Dio una calada al cigarrillo y contempló la polvorienta calle que se extendía delante de la mezquita. El pueblo se hallaba tan sólo a veinte kilómetros al norte de Luxor, pero bien podría decirse que pertenecía a otro mundo, un poblado destartalado de humildes viviendas de adobe y corrales llenos de maleza. El único edificio que daba una sensación de solidez o durabilidad era el que tenía detrás. Con sus ropas de ciudad y las facciones del Bajo Egipto (piel pálida, pelo liso) destacaba como un pulgar hinchado entre los habitantes de piel más oscura y vestimenta tradicional de Saidi, un hecho que sólo contribuía a intensificar su sensación de distanciamiento e incomodidad.
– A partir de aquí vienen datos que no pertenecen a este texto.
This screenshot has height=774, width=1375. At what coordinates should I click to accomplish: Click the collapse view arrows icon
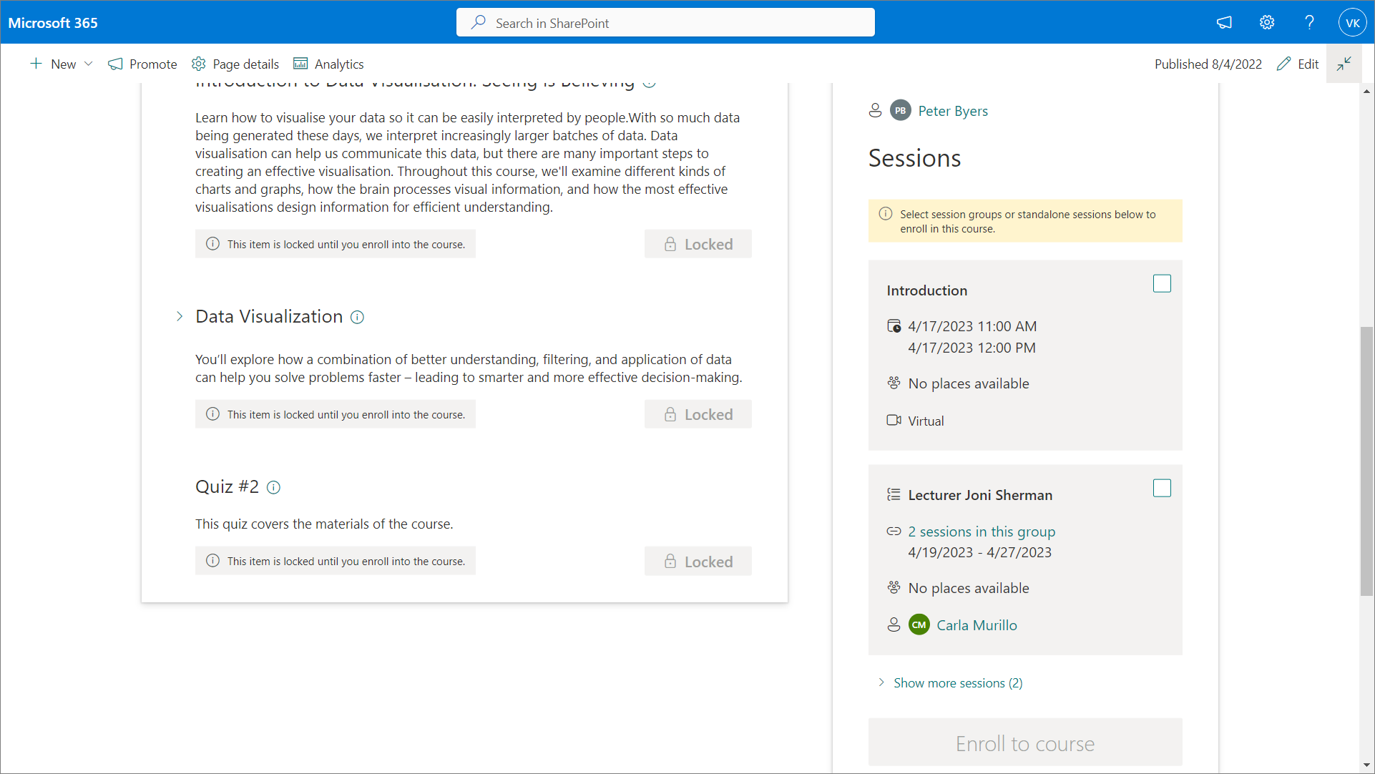pos(1344,64)
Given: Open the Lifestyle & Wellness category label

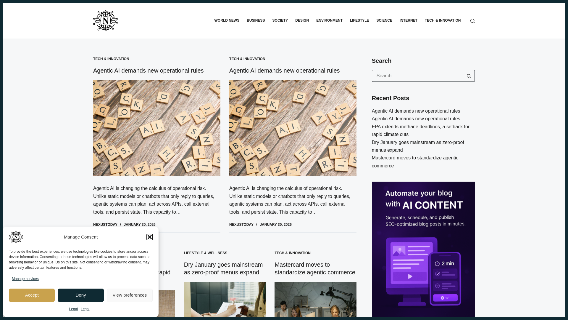Looking at the screenshot, I should (x=205, y=253).
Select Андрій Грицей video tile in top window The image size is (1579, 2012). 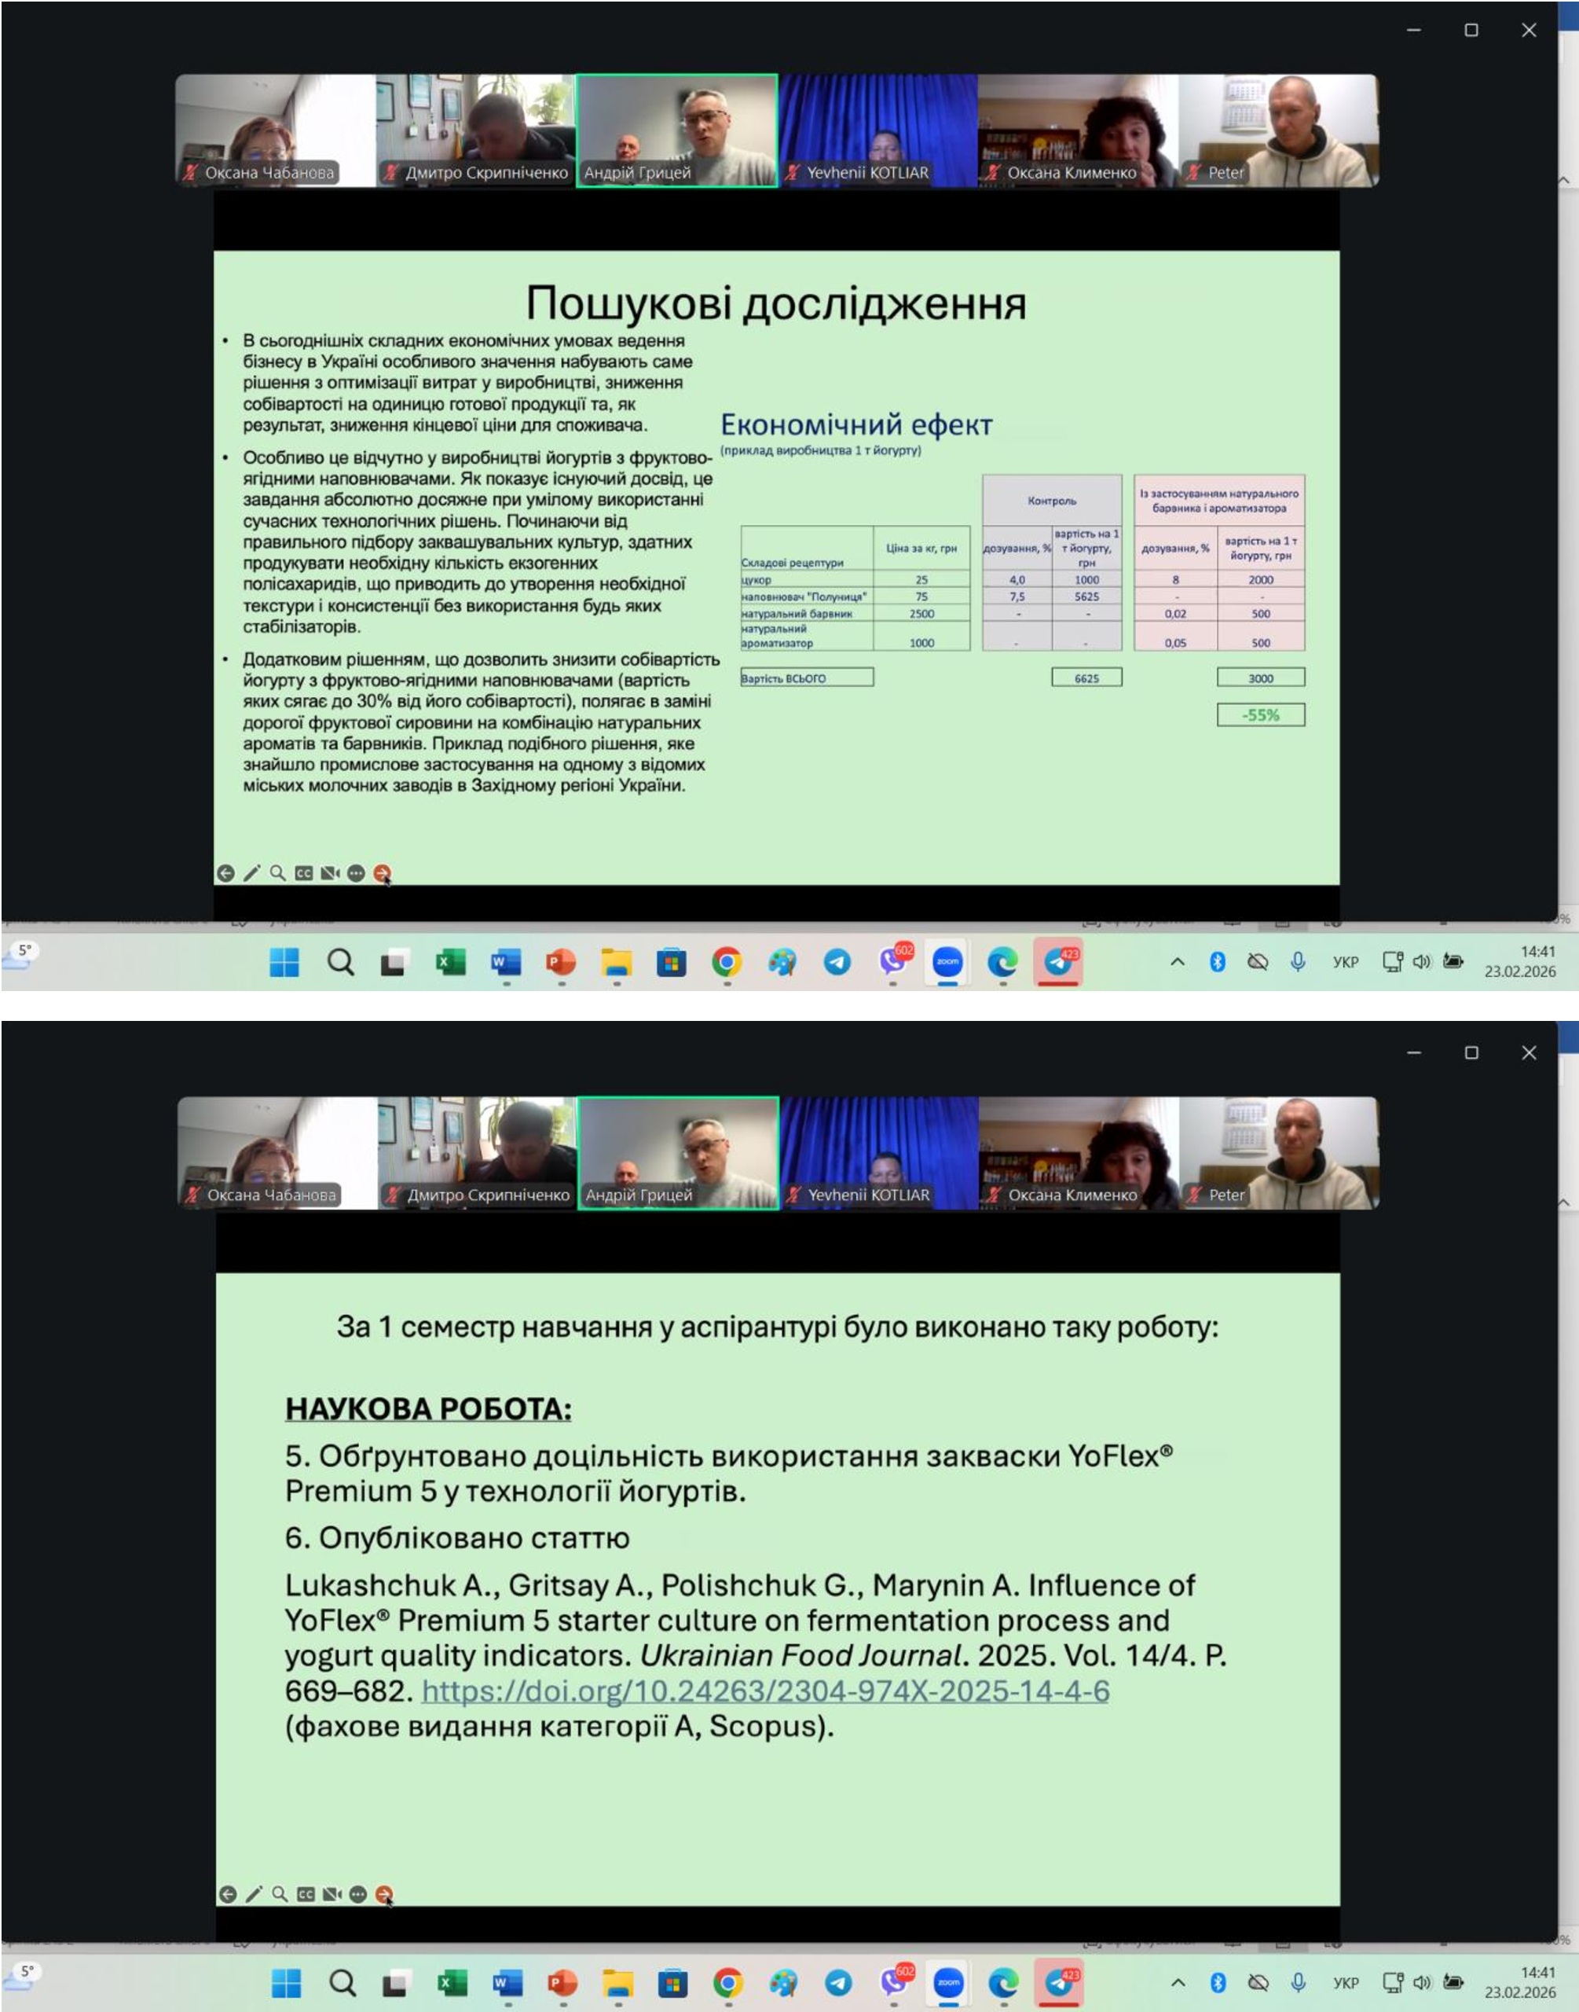(677, 130)
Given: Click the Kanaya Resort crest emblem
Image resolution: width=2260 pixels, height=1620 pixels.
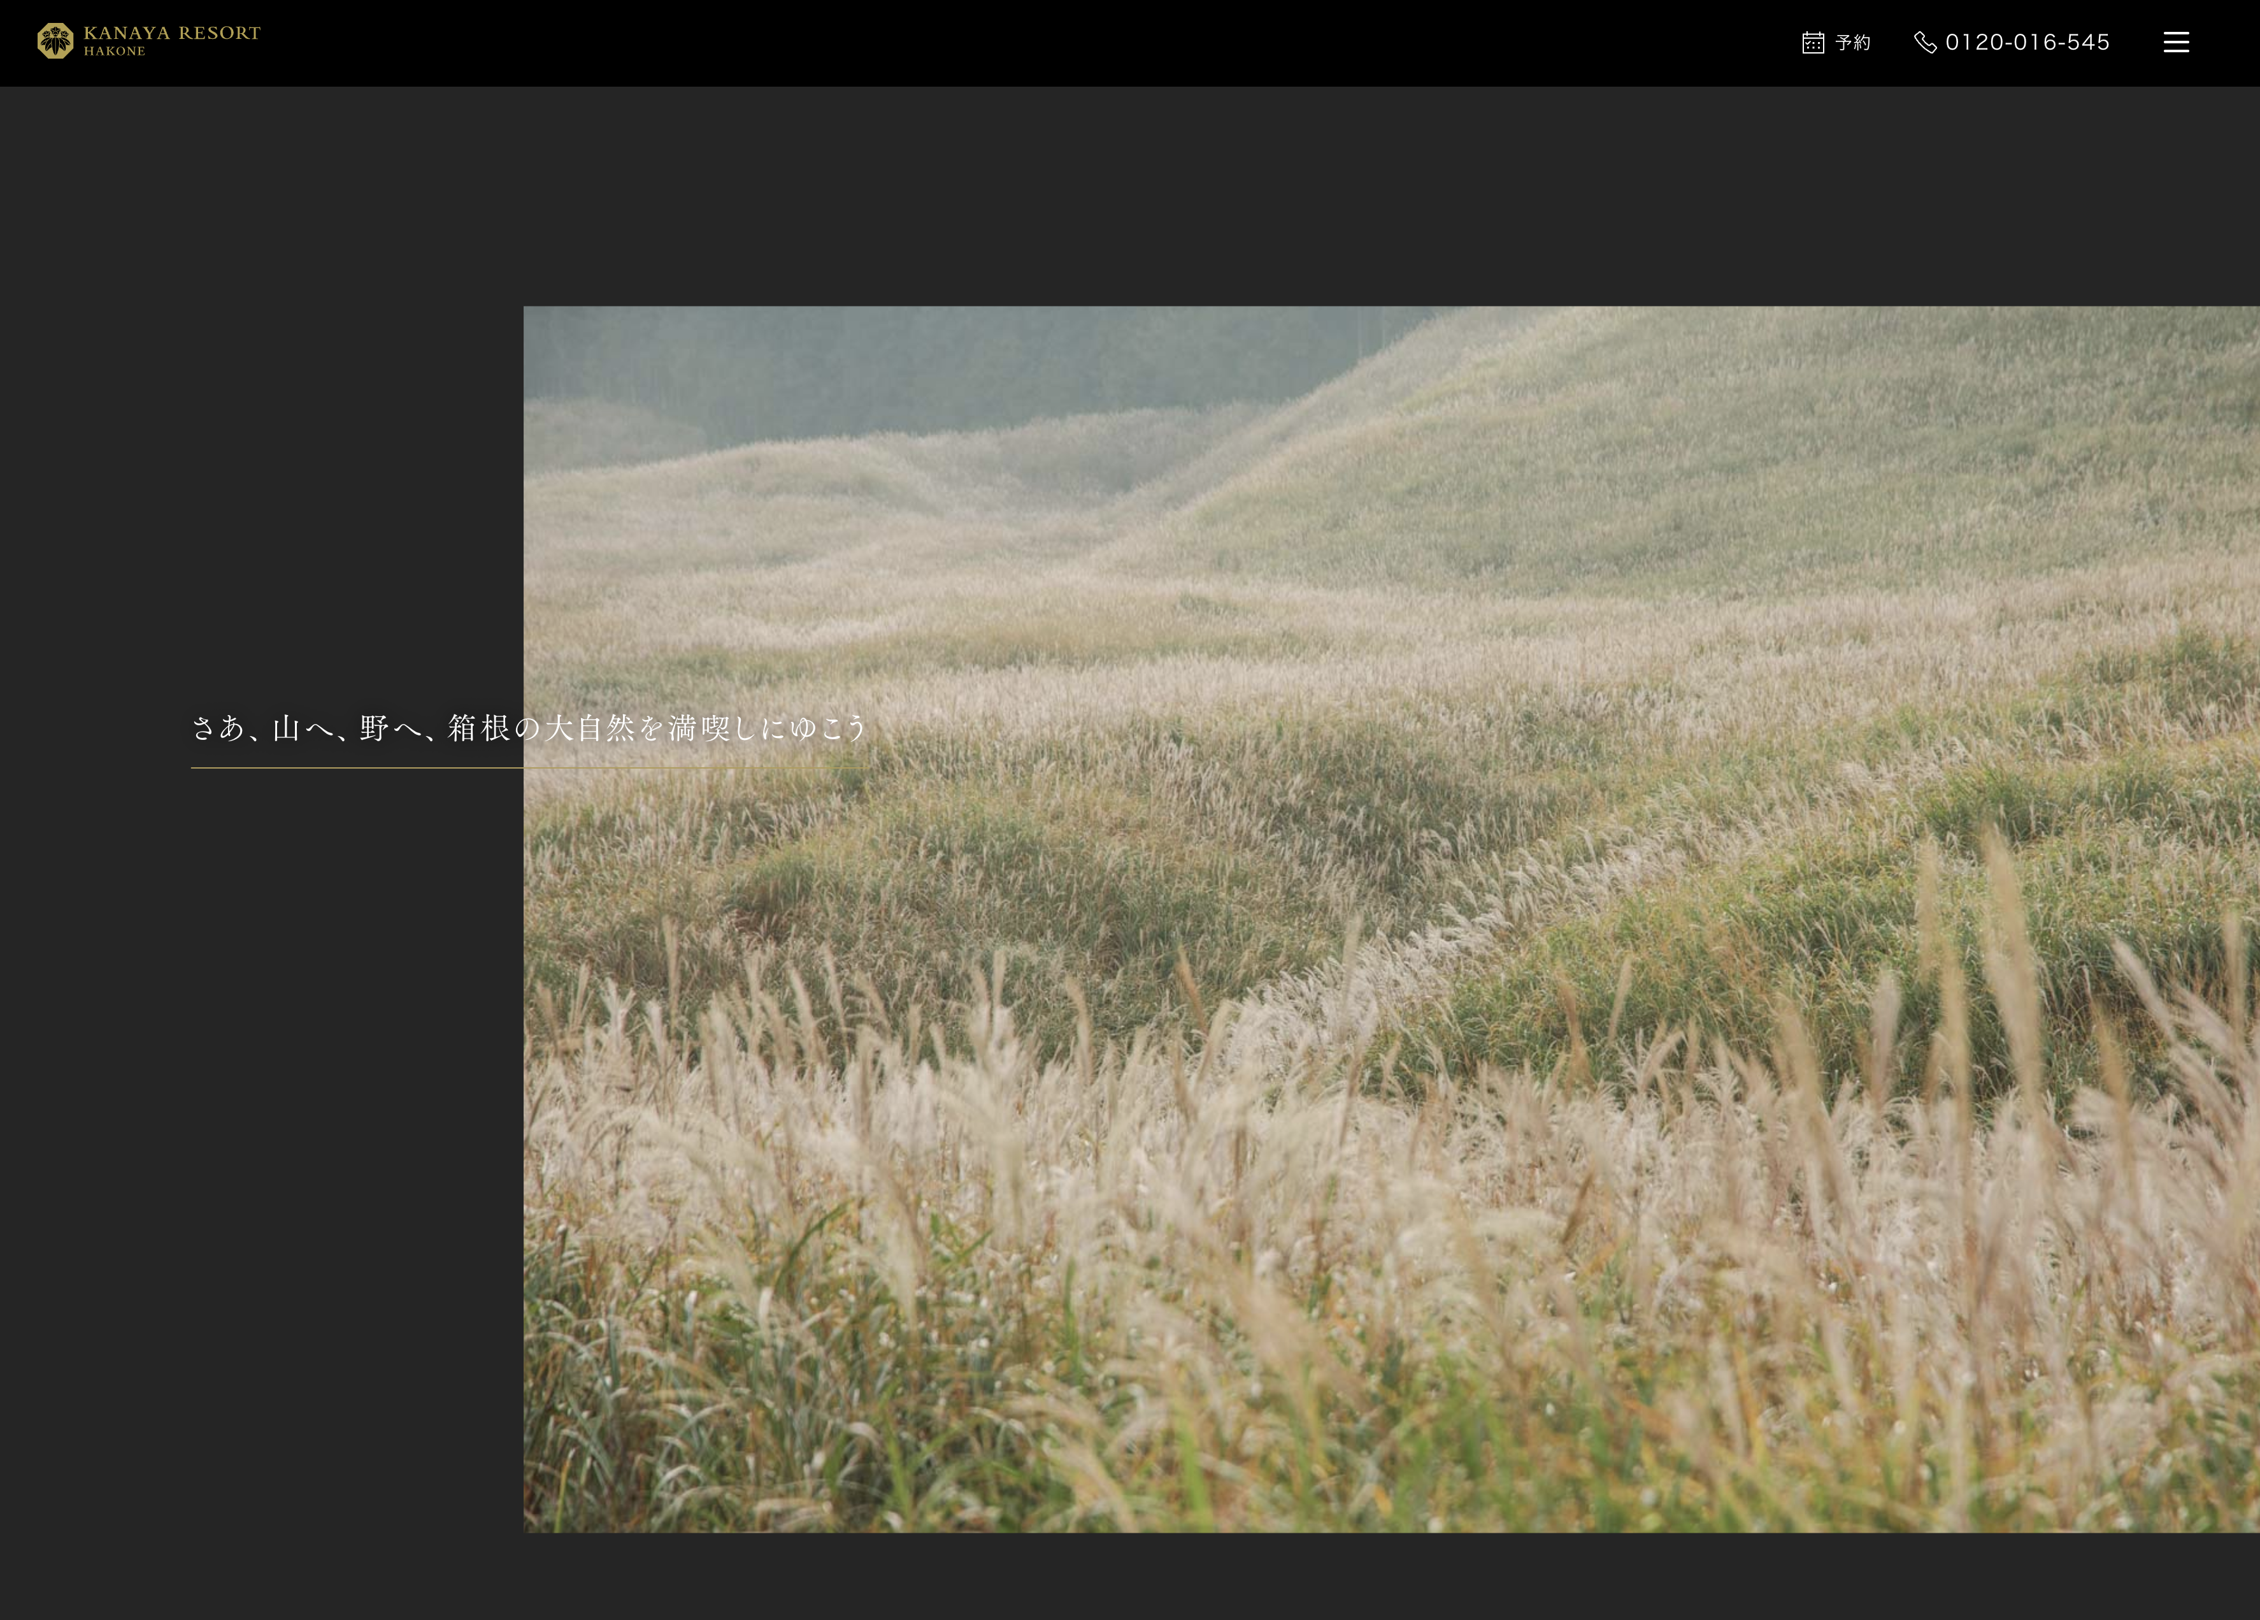Looking at the screenshot, I should 55,41.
—Maldita sea —masculló, abatido.

Transcurrieron otros veinte minutos antes de que el sermón llegara a su fin. La congregación recitó la
shahada
, cantó
«Al-salamu aleikum wa Ramat Allah»
y empezó a salir al porche delantero para calzarse. Jalifa se puso en pie, volvió a quitarse los zapatos, los dejó caer en el porche y empezó a abrirse paso entre la muchedumbre hasta el interior de la mezquita, sin hacer caso de las miradas suspicaces que le lanzaban. El
shayj
había bajado de su púlpito y se hallaba al fondo de la sala, apoyado en un bastón, hablando animadamente con un pequeño grupo de seguidores. Jalifa sabía muy bien los peligros de abordarle así. Unos años antes, los partidarios del
shayj
habían propinado una buena paliza a un par de policías de paisano que habían intentado infiltrarse en una de sus reuniones, cerca de Qift. La alternativa era presentarse con un furgón lleno de uniformes y detener al hombre, un acto de provocación que, teniendo en cuenta la popularidad del
shayj
y la naturaleza independiente de estos pueblos alejados, habría provocado graves disturbios. Jalifa prefería una opción menos ofensiva, aun cuando entrañara un elemento de riesgo personal.